For unstructured text we accept plain text files (.txt). Trivial formatting, such as the fact that a line break indicates a new paragraph or that text in square brackets indicates a transcriber comment can also be included, as long as the conventions used are explained in a README file.

Tabular data

For spreadsheet or database-like data , we accept commonly used formats such as tab (.txt/.tsv/.tab) and comma (.txt/.csv) separated values. The tabular files should contain a header row and the data should be accompanied with a README file, explaining the meaning of the columns.

Annotated corpora can be submitted in the CoNLL-U format (.conll or .conllu) used by the Universal Dependencies project. We also accept the so-called vertical files (.vert/.vrt), which are a mixture of tabular data and XML-like tags, and are used by CQP-based concordancers, i.e. the Corpus Query Workbench, (no)Sketch Engine and KonText. If vertical files are deposited, they should also be accompanied by their registry file. Many corpora available in the CLARIN.SI repository are, along with their TEI encoding, available also as vertical files, and are also linked to the CLARIN.SI infrastructure (no)Sketch Engine andKonText concordancers.

HTML documents

We do not accept HTML (.html/.htm) documents as primary data, however, they can be used for documenting the entry, e.g. containing the explanation of the structure of the data or its linguistic annotation. Such HTML documents should be valid according to some version of HTML (preferably XHTML) and self-sufficient, i.e. if CSS is used, it should be, preferably, embedded in the HTML file(s) or stored together with them.

XML documents

By far the most common format of submissions is XML (.xml), which allows for richly and hierarchically structured text data. CLARIN.SI accepts any valid XML documents, where:

the schema, that is used to validate a document is well-known and publicly available from a stable location, which includes the documentation, e.g. RDF/XML (.rdf) or ELAN (.eaf);
or the schema, including its documentation, is a part of the repository entry.

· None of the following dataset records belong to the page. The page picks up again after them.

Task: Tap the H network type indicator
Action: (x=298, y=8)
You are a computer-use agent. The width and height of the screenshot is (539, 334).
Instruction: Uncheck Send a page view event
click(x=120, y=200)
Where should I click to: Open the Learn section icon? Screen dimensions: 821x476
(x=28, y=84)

We accept the schemas in any XML schema definition languages, i.e. DTD (.dtd), RelaxNG (.rng/.rnc) and W3C XML schema (.xsd), as well as Schematron (.xml)

TEI documents

The preferred XML encoding of CLARIN.SI repository entries is TEI (.tei/.xml), i.e. using the Text Encoding Initiative Guidelines for encoding structured language resources, such as language corpora, machine readable dictionaries, text-critical editions, etc.

When the type of the deposited language resource is covered by any of the standard or best-practice customisations of the TEI, such as ISO 24624:2016 for transcriptions of spoken language, TEI Lex0 for dictionaries, or Parla-CLARIN for encoding corpora of parliamentary debates, these schemas should be used in preference to using bespoke or generic TEI encodings

If the deposited TEI documents use only standard modules of the TEI, in particular, if they can be validated according to the CLARIN.SI TEI schema, then only the XML TEI files can be deposited. But for document encodings that incorporate any extensions to the TEI, the TEI ODD and generated XML schemas (in particular RelaxNG .rng and .rnc) and documentation in at least HTML should always accompany such TEI XML data.

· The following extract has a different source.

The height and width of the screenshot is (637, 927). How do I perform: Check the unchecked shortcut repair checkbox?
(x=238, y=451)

Linguistic annotation vocabularies

Most language corpora are annotated on various levels with linguistic categories. These categories must be documented, either on stable external URLs or together with the repository entry, i.e. in included files or, esp. with TEI-encoded corpora, as part of the corpus document itself.

The more commonly used annotation specifications in CLARIN.SI are:

Universal Dependencies: morphological features and syntactic relations
MULTEXT-East (@GitHub): morphosyntactic specifications, also available in various machine usable formats. For inclusion in XML you can use http://nl.ijs.si/ME/V6/msd/tables/msd-fslib2-*.xml
Janes Named Entity Guidelines